Exercises to complete:
1. From the passage about the amphitheater at Pula, reproduce the text from "Gladiator fights and" up to and including "saint of Pula.".
2. In the passage about the amphitheater at Pula, what covered the four towers?
3. Carry on the passage about the amphitheater at Pula beyond its final sentence.

The amphitheater at Pula differs from the rest in that it features four rectangular towers that had been included into the outer wall mantle. Each of them housed an auxiliary wooden staircase used to climb to the top and to the water reservoirs, and besides, the towers increased the stability of the wall mantle and strengthened the structure on the whole. The towers were covered with a slanting roof made of ceramic slabs and roof tiles resting on a structure of wooden beams. At the top of each tower were two separate water reservoirs that were filled with rainwater.

Gladiator fights and hunting spectacles were held at the amphitheater. The spectators did not have to pay an entrance fee; however, there was a rigid seating scheme in the amphitheater, which mirrored in detail the existing social hierarchy regarding wealth and prominence. Public legal proceedings were also held in the fighting ring, and the ad bestias punishment was executed there, intended for murderers, bandits and mutineers who did not enjoy Roman civic rights, it consisted of unarmed or poorly armed convicts being brought to the beasts. Members of the Christian community were tortured in amphitheaters in many cruel ways, resulting in a massive development of the cult of martyr saints. A historical tale about the martyrdom of St. Germanus is linked with the amphitheater at Pula, who later became the patron saint of Pula.

Extracted records:
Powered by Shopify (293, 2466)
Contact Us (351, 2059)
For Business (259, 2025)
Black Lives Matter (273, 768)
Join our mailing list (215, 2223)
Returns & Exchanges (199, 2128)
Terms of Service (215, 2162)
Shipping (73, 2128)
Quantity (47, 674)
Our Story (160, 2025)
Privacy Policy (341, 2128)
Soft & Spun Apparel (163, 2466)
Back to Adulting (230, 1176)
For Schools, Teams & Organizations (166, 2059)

---

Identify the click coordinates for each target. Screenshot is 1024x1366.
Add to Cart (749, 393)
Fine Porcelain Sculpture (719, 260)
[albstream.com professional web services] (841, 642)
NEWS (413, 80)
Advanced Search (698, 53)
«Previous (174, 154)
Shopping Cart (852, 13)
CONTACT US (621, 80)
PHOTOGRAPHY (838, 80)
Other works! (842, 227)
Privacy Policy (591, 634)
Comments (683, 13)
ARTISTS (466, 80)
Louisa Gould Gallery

Task-by-task outputs:
1.
Gladiator fights and hunting spectacles were held at the amphitheater. The spectators did not have to pay an entrance fee; however, there was a rigid seating scheme in the amphitheater, which mirrored in detail the existing social hierarchy regarding wealth and prominence. Public legal proceedings were also held in the fighting ring, and the ad bestias punishment was executed there, intended for murderers, bandits and mutineers who did not enjoy Roman civic rights, it consisted of unarmed or poorly armed convicts being brought to the beasts. Members of the Christian community were tortured in amphitheaters in many cruel ways, resulting in a massive development of the cult of martyr saints. A historical tale about the martyrdom of St. Germanus is linked with the amphitheater at Pula, who later became the patron saint of Pula.

2. A slanting roof of ceramic slabs and roof tiles, resting on a structure of wooden beams.

3.
After spectacles involving gladiators were outlawed at the beginning of the 5th century, the amphitheater was left to dilapidate, and it was perceived as a valuable source of readymade building material, though always remaining a public property. The amphitheater has for centuries attracted the interest of travel writers, artists and architects. Drawings of the amphitheater are to be found in works dealing with architecture, written by some of the most distinguished authors such as Sebastiano Serlio, Andrea Palladio, Antoine De Ville and Thomas Allason. The amphitheater adorned panoramas of Pula, geographical maps as well as numerous albums of drawings depicting antique monuments and other sights, which were drawn by artists such as Giovanni Battista Piranesi, Jacob Spon and George Wheler, Robert and James Adam, Charles Louis Clerisseau, Louis François Cassas and August Tischbein. Archaeological explorations of the amphitheater have started in the middle of the 18th century, works on its conservation and restoration are still continuing to the present day.